• [TRECHO DO DOCUMENTO]:
= = = = = = =

Outra comparação que pode ser feita nos dois conflitos, foi à perda da Guerra, mesmo com um número de baixas militares menores que o seu adversário. Os EUA na Guerra do Vietnã perderam aproximadamente 60 mil soldados, enquanto os seus adversários perderam mais de 1 milhão de soldados. Na Batalha de Mogadíscio os EUA tiveram 20 baixas aproximadamente, enquanto os somalis tiveram aproximadamente 1000 mortos.

Nos dois casos, os norte-americanos saíram derrotados, porque não conseguiram conquistar seus objetivos. No Vietnã, o objetivo era não permitir o avanço do Socialismo no restante do território vietnamita, o que acabou acontecendo depois da saída dos EUA da Guerra, após um acordo de Paz com os norte-vietnamitas. Na Somália, o objetivo era humanitário, distribuir alimentos para população que passava fome. No segundo momento, o objetivo acabou se tornando retirar do poder as principais lideranças dos Clãs que governavam a Somália e dificultavam o trabalho realizado pela ONU. O segundo objetivo foi realizado com relativo sucesso, porém, com a Batalha de Mogadíscio, o primeiro objetivo não foi concluído. Poucos meses após o que aconteceu na Capital da Somália, o Presidente dos EUA, Bill Clinton, retirou as tropas norte-americanas da região.

= = = = = = =

• [SEÇÃO DE DADOS]:
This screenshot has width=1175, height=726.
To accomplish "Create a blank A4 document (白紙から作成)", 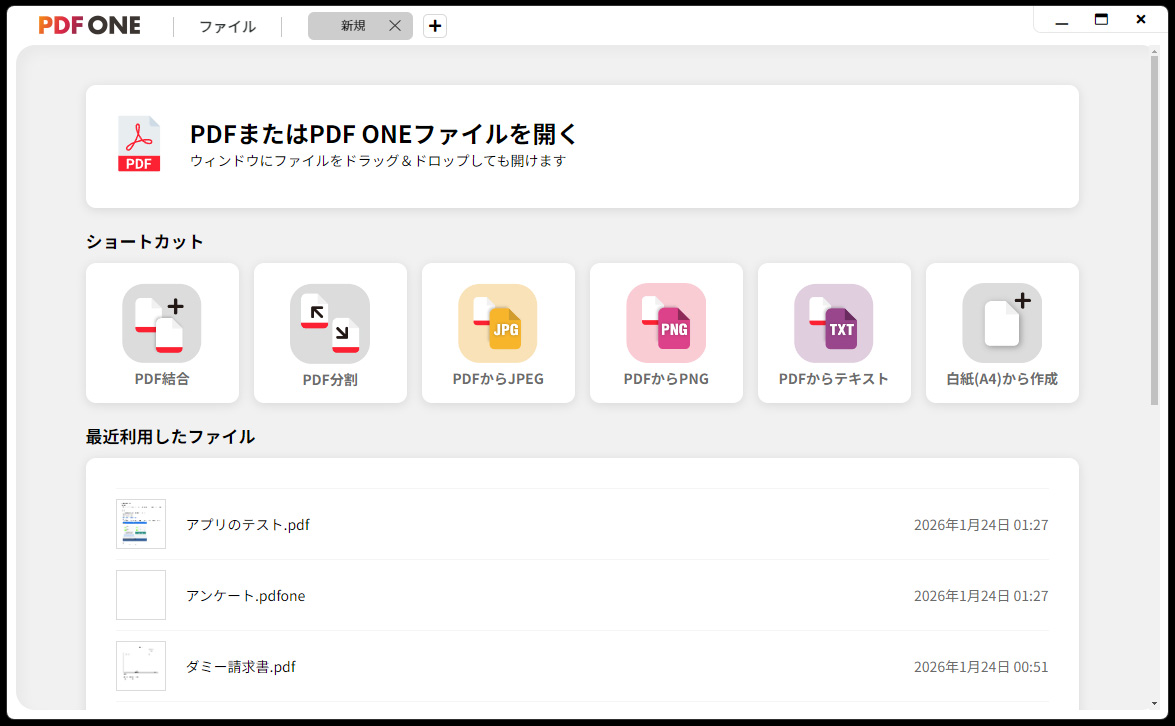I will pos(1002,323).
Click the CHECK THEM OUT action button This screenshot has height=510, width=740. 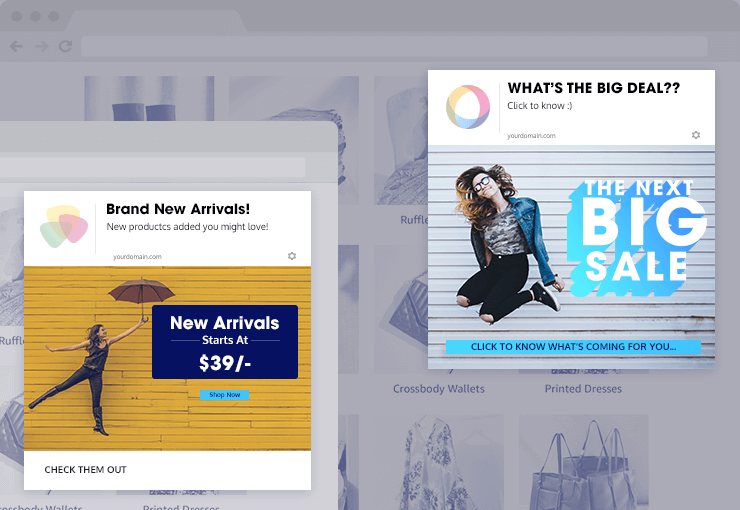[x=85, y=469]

= = = = = = =

• [ENUNCIADO 1]: Troque "Somália" por "Etiópia" no trecho sobre as derrotas dos EUA no Vietnã e em Mogadíscio, de "Nos dois casos, os" a "norte-americanas da região.", e escreva essa parte novamente.
• [ENUNCIADO 2]: Prossiga com o texto sobre as derrotas dos EUA no Vietnã e em Mogadíscio a partir do ponto em que ele termina.

• [RESULTADO 1]:
Nos dois casos, os norte-americanos saíram derrotados, porque não conseguiram conquistar seus objetivos. No Vietnã, o objetivo era não permitir o avanço do Socialismo no restante do território vietnamita, o que acabou acontecendo depois da saída dos EUA da Guerra, após um acordo de Paz com os norte-vietnamitas. Na Etiópia, o objetivo era humanitário, distribuir alimentos para população que passava fome. No segundo momento, o objetivo acabou se tornando retirar do poder as principais lideranças dos Clãs que governavam a Etiópia e dificultavam o trabalho realizado pela ONU. O segundo objetivo foi realizado com relativo sucesso, porém, com a Batalha de Mogadíscio, o primeiro objetivo não foi concluído. Poucos meses após o que aconteceu na Capital da Etiópia, o Presidente dos EUA, Bill Clinton, retirou as tropas norte-americanas da região.

• [RESULTADO 2]:
O terceiro ponto de comparação foi à pressão interna nos EUA para retirada das tropas nos locais de conflito. O peso da opinião pública foi relevante nessas situações, após o povo dos Estados Unidos terem acesso às imagens feitas pelos meios de comunicação, dos soldados norte-americanos sendo mortos e em alguns casos, como na Somália, os corpos sendo arrastados pelas ruas.

Soldado ferido na Batalha de Mogadíscio
http://almanaquemilitar.com/site/1993/10/03/3-de-outubro-de-1993-a-batalha-de-mogadiscio/
                                                                                                                     

Batalha de Mogadíscio

A situação na Somália chegou ao conflito, quando as forças militares comandadas pela ONU começaram a prejudicar os interesses dos Clãs, que administravam o País: “estes (Clãs) já não conseguiam confiscar os bens alimentares que seguiam nas colunas, para mais tarde distribuírem conforme os seus interesses e, por outro lado, o facto de as ONG´s já não terem de pagar para garantir a sua segurança, elimina outra fonte de receita para os clãs”. (ALVARENGA, 2008, p.9)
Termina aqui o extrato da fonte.